┌─ DATASET

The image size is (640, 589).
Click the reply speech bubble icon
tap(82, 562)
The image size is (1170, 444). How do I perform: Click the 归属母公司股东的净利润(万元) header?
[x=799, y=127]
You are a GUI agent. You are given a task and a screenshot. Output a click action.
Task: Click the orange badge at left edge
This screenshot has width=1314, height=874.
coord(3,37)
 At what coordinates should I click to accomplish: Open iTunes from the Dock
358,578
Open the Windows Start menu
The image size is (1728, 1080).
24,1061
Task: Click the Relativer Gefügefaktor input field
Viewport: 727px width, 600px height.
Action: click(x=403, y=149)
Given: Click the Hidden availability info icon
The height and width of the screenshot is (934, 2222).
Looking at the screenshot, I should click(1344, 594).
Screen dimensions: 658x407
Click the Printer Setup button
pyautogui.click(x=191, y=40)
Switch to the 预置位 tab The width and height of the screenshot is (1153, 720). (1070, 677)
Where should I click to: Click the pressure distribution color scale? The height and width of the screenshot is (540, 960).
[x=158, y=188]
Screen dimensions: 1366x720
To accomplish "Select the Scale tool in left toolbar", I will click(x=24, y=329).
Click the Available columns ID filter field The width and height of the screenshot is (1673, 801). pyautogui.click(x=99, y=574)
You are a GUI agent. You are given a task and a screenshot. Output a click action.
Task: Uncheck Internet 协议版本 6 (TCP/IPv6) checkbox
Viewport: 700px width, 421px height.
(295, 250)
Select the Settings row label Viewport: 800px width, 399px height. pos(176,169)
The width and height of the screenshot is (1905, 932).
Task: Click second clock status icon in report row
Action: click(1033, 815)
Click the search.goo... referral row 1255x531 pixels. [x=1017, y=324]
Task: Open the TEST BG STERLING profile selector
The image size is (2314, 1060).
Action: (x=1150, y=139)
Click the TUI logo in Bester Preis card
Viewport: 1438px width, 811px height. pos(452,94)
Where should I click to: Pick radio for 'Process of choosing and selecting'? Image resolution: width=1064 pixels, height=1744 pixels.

└─

_ABOUT THIS EXERCISE_
Everything from the line containing "Viewport: 700px width, 421px height." through the final line above must be copied exactly, with both ends kept.

_EXERCISE OUTPUT_
Viewport: 700px width, 421px height.
(295, 250)
Select the Settings row label Viewport: 800px width, 399px height. pos(176,169)
The width and height of the screenshot is (1905, 932).
Task: Click second clock status icon in report row
Action: click(1033, 815)
Click the search.goo... referral row 1255x531 pixels. [x=1017, y=324]
Task: Open the TEST BG STERLING profile selector
The image size is (2314, 1060).
Action: (x=1150, y=139)
Click the TUI logo in Bester Preis card
Viewport: 1438px width, 811px height. pos(452,94)
Where should I click to: Pick radio for 'Process of choosing and selecting'? Image resolution: width=1064 pixels, height=1744 pixels.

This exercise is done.